FFT Frequency Resolution shown on a logarithmic frequency scale. Each doubling of FFT size (in samples) doubles the FFT frequency resolution and extends its frequency range an octave lower.

In practical terms, given a sampling rate of 44.1k or 48k, Smaart’s 16K default FFT size for spectrum measurements provides very good low-frequency resolution down to the lower reaches of subwoofer frequency ranges, and much greater time resolution than you need for analysis of signals such as pink noise. As regards more dynamic signals such as speech or music, if we recorded 16K FFTs end-to-end for a full minute at 48k sample rate, that works out to just about 176 discrete frames per minute (60 / 0.341 ≈ 176). That would tend to meet or exceed the average tempo for most musical genres, meaning that it provides enough time resolution to see the spectral content of individual notes.

In terms of speech analysis, typical speaking rates for native English speakers range from about 140-180 words per minute or about 200-300 syllables per minute, so a 16K FFT can get you words but not syllables. Dropping the FFT size to 8k would double the time resolution to about a minimum of about 352 frames per minute – enough to keep up with insanely fast music or distinguish individual syllables at typical rates of speaking – but does so at the expense of some loss of detail at low frequencies.

A couple of other trade-offs associated with the length of a DFT or FFT are the computational costs, which increase exponentially with size, and the issue of excess frequency resolution at high frequencies when linearly spaced DFT data is plotted on a logarithmic frequency scale. In RTA measurements, the use of fractional octave banding effectively nullifies the excess high-frequency resolution issue and even lower end computers these days can perform real-time analysis using FFT sizes of 16K or even 32K with relative ease.

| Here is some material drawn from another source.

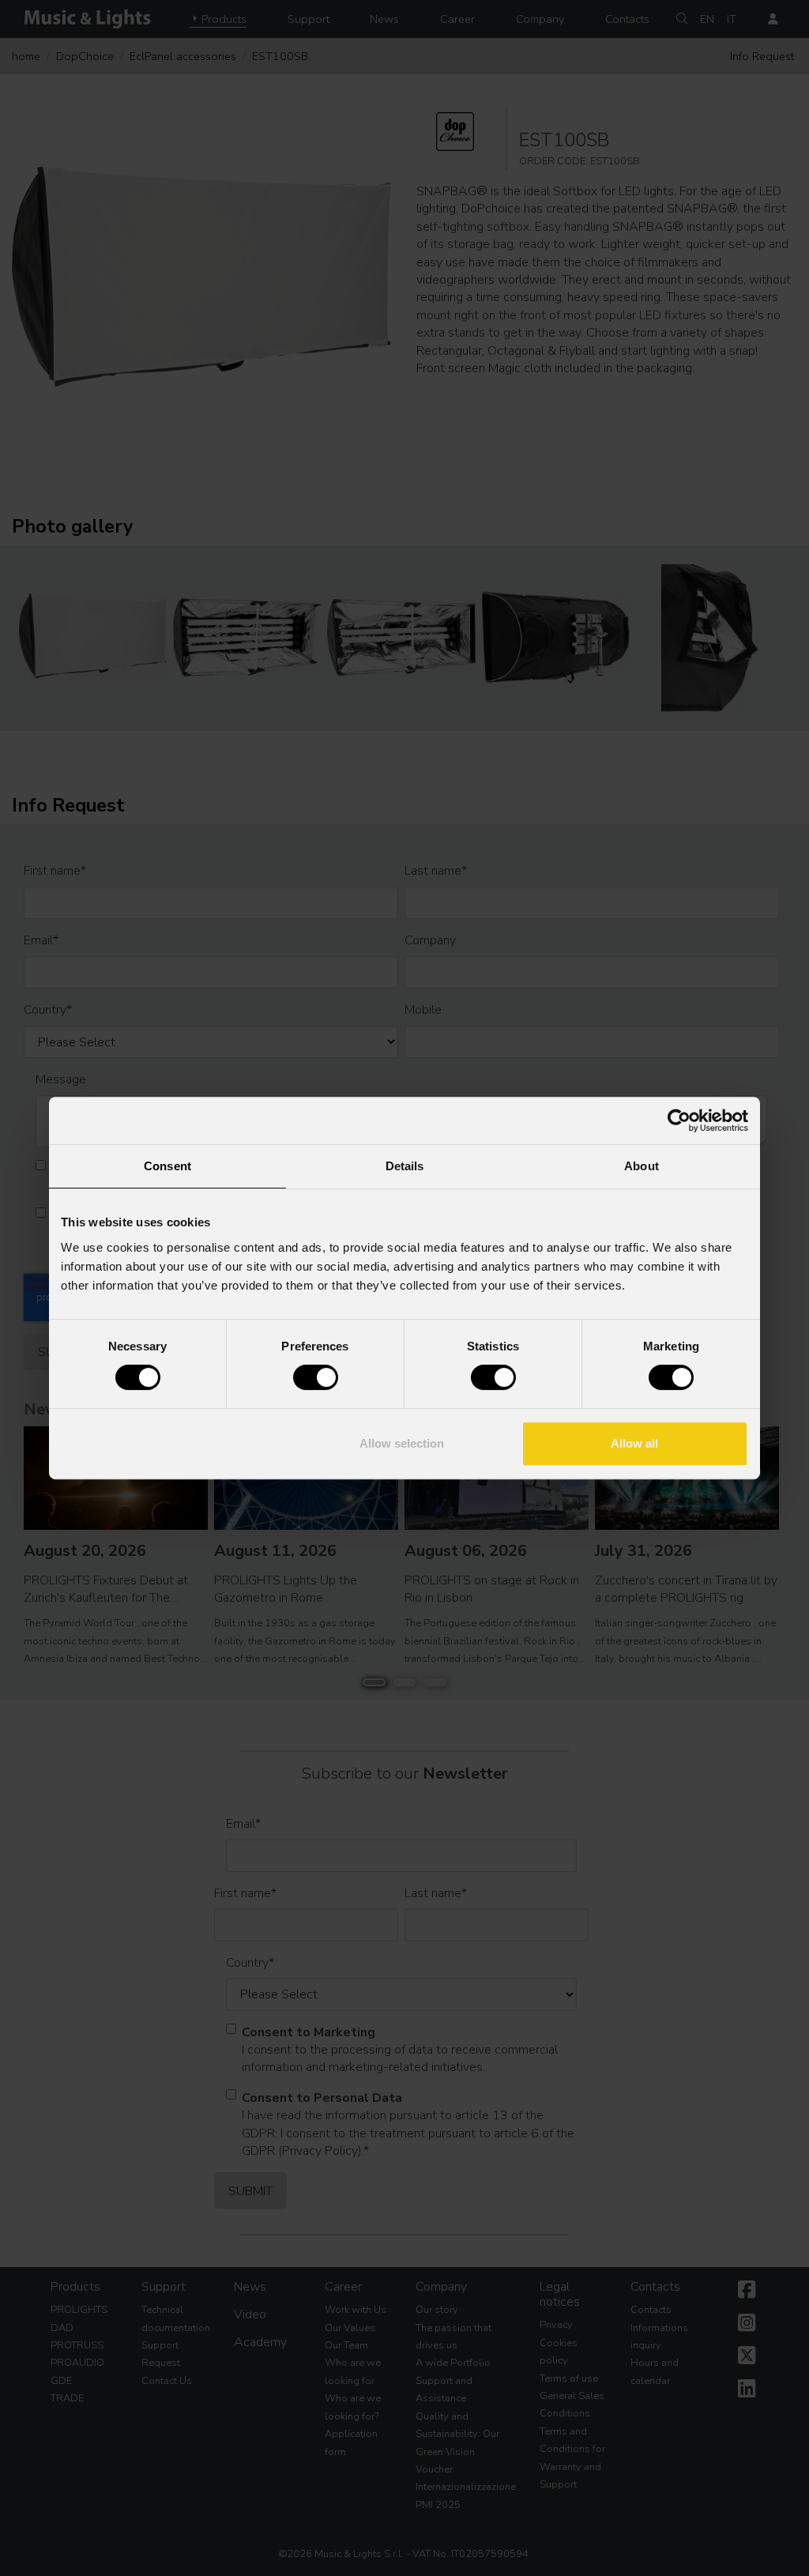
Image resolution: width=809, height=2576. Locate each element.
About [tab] (641, 1166)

In transfer function measurements, where computational costs are a bigger problem in general, Smaart’s multi-time-window (MTW) feature, attempts to sidestep both problems by using a series of small FFTs at progressively lower sampling rates to deliver approximately 1 Hz resolution at low frequencies without incurring excessively high resolution in the upper octaves. Smoothing the transfer function also helps to clean up excess resolution at high frequencies and works for both MTW and measurements that use just a single FFT size.